(Screenshot grounding data)
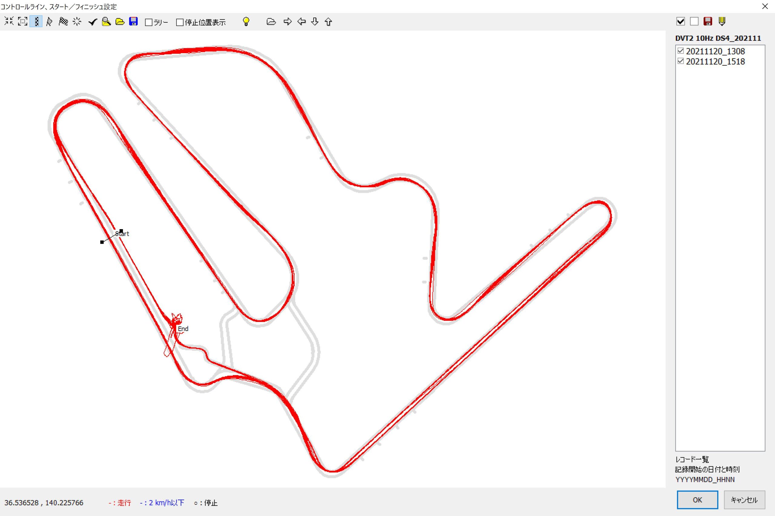Click the starburst marker icon
Image resolution: width=775 pixels, height=516 pixels.
pos(77,22)
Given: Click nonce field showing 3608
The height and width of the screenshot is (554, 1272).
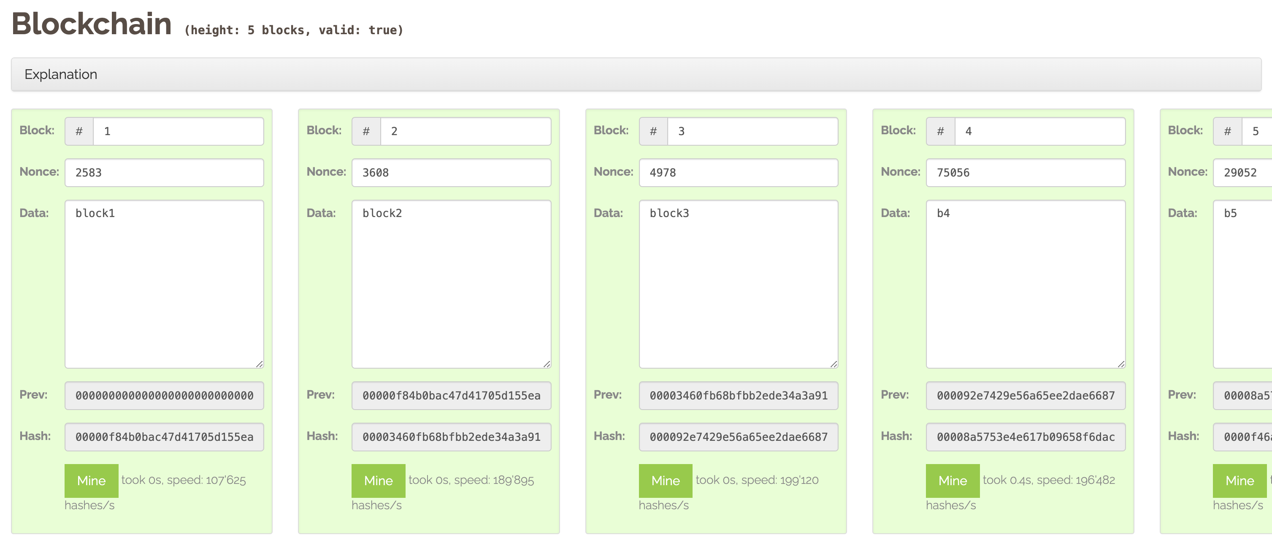Looking at the screenshot, I should (x=451, y=172).
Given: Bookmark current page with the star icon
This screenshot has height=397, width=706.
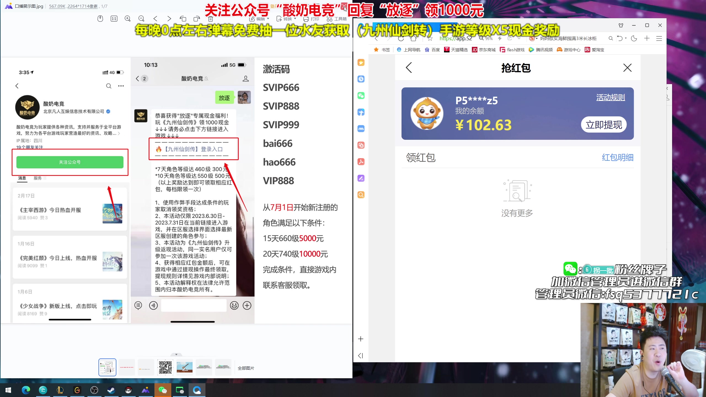Looking at the screenshot, I should [x=430, y=39].

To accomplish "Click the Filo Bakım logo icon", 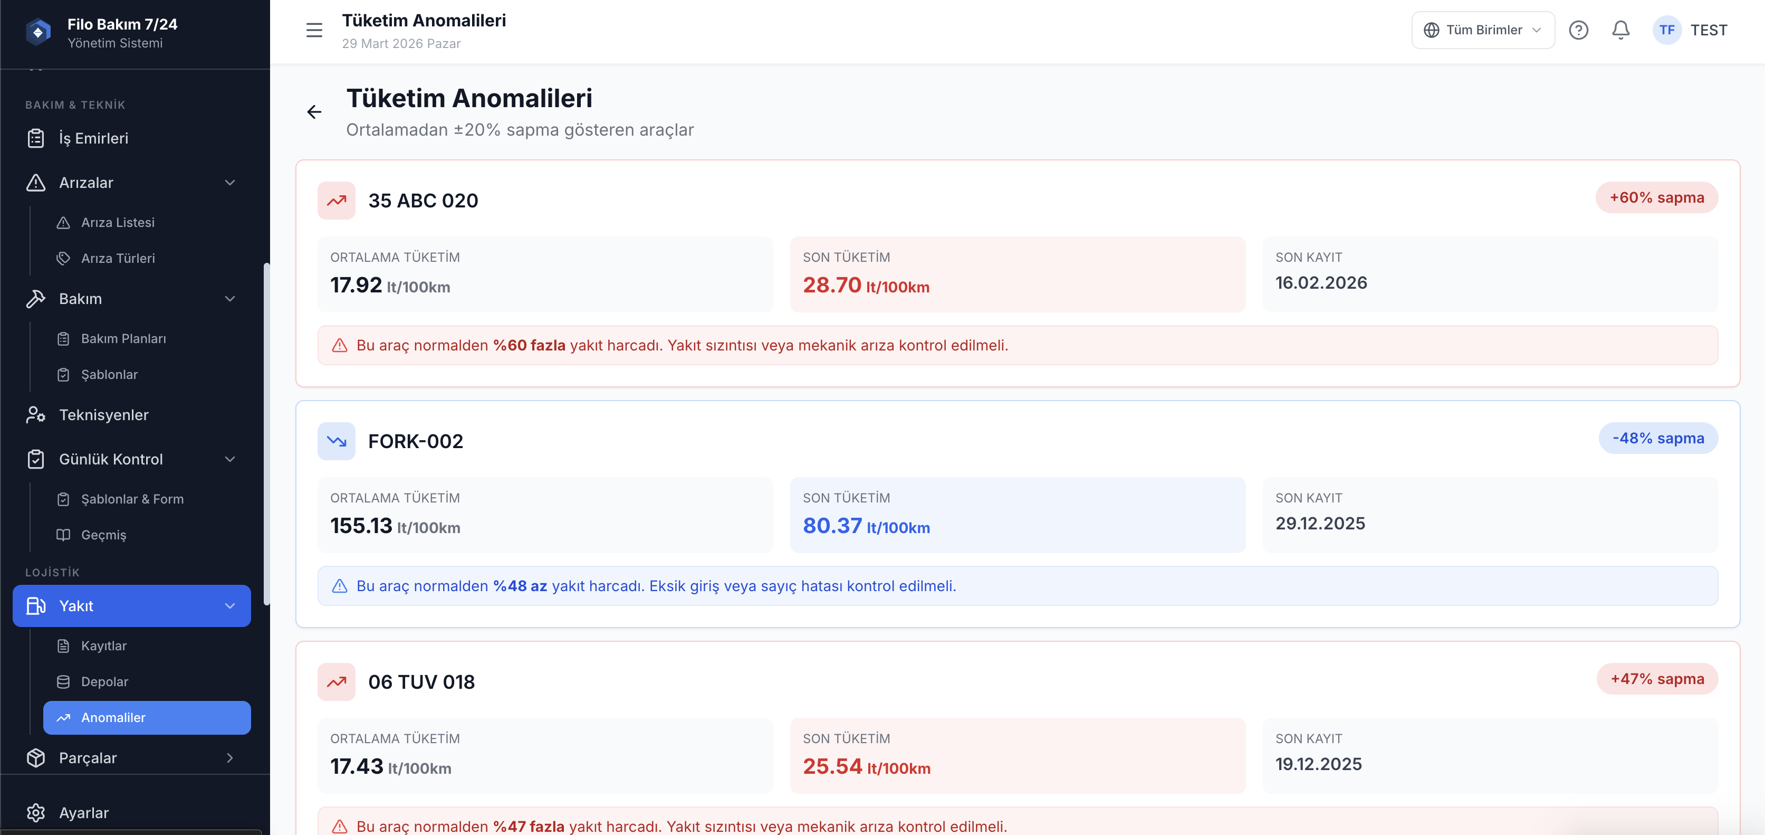I will coord(38,32).
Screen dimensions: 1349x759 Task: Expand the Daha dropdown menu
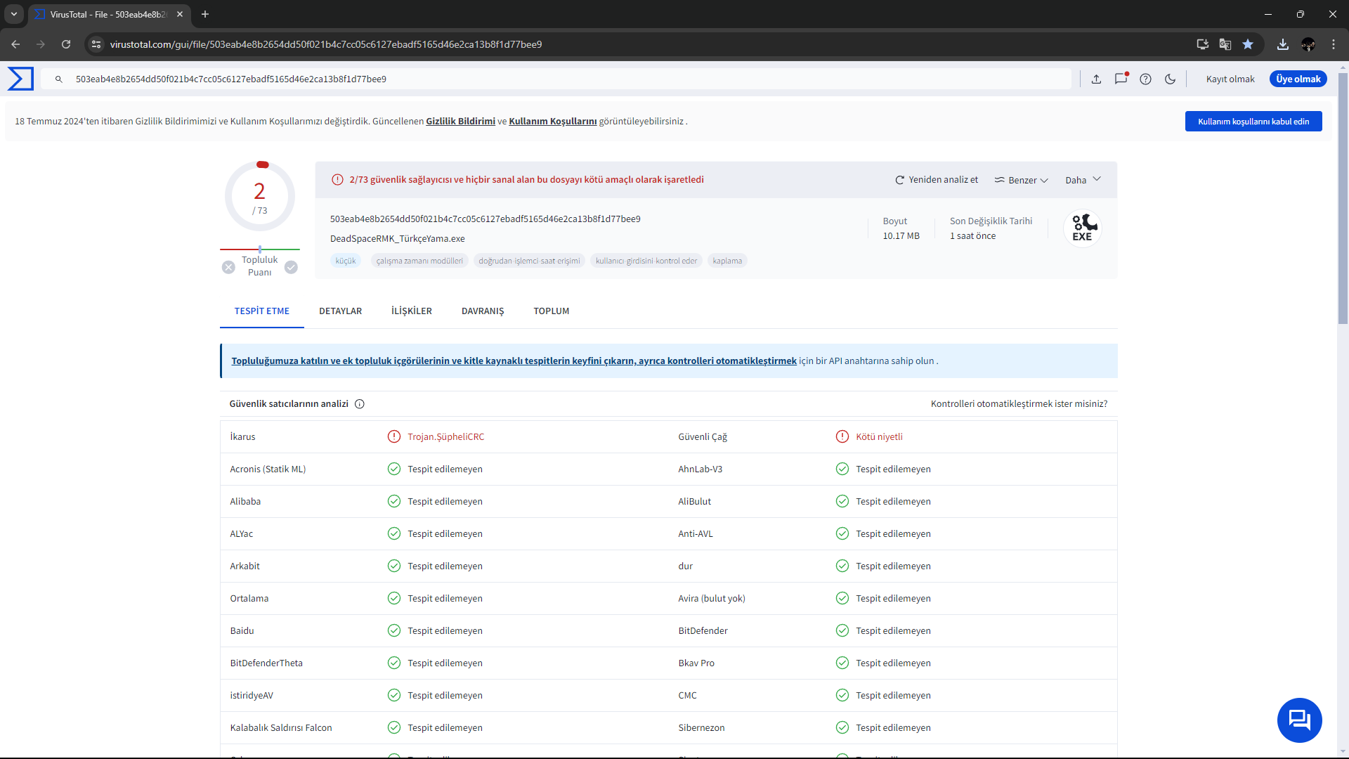point(1083,180)
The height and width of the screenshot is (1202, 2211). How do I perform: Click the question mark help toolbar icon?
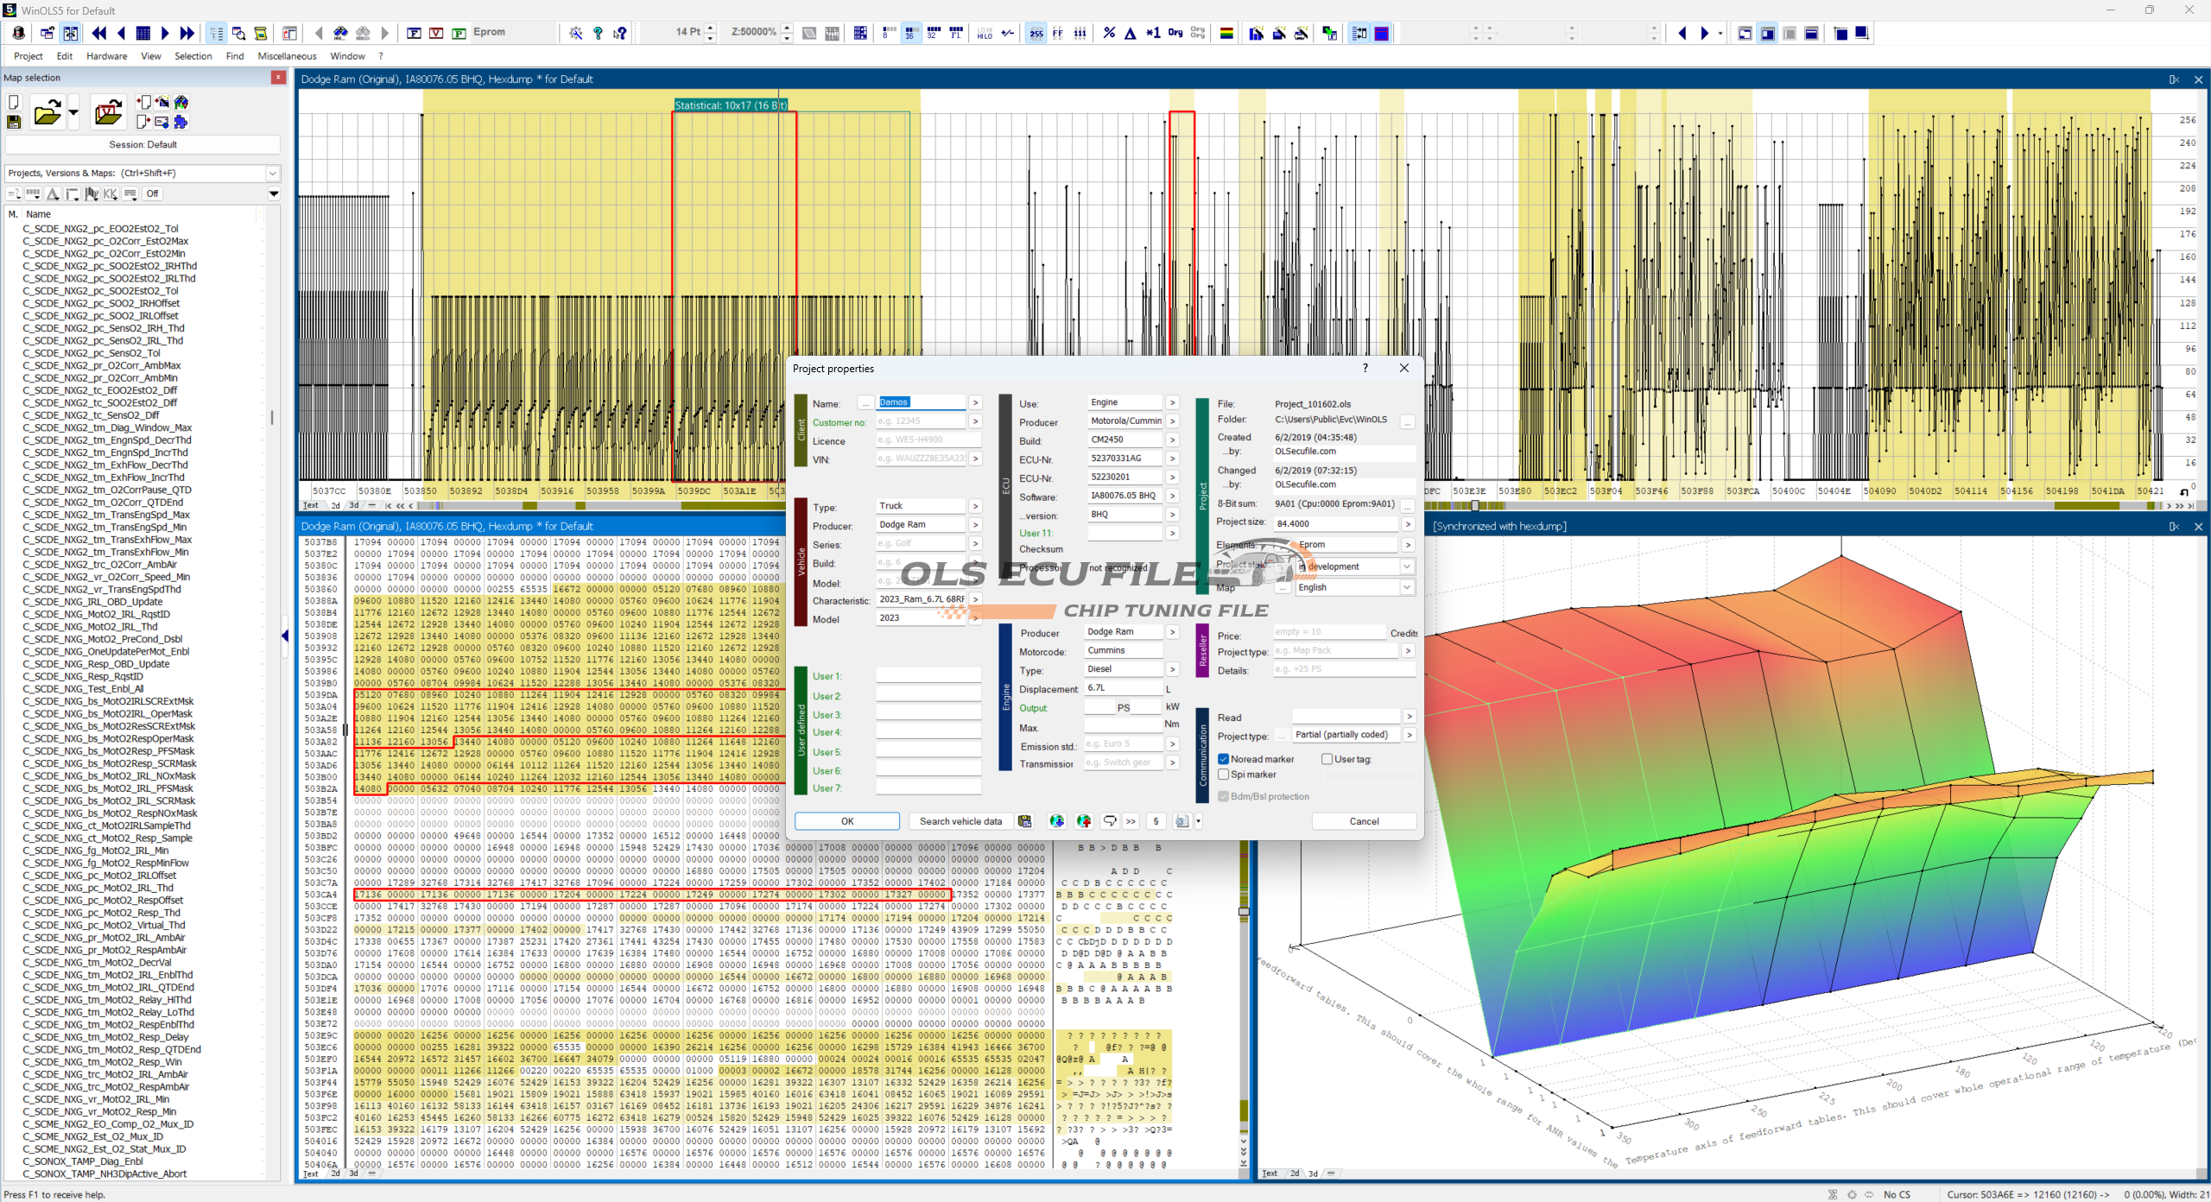(598, 33)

• WHAT YOU WILL DO
Provide only the count of lines in the data above that include the string "Given".

• RESPONSE BELOW
2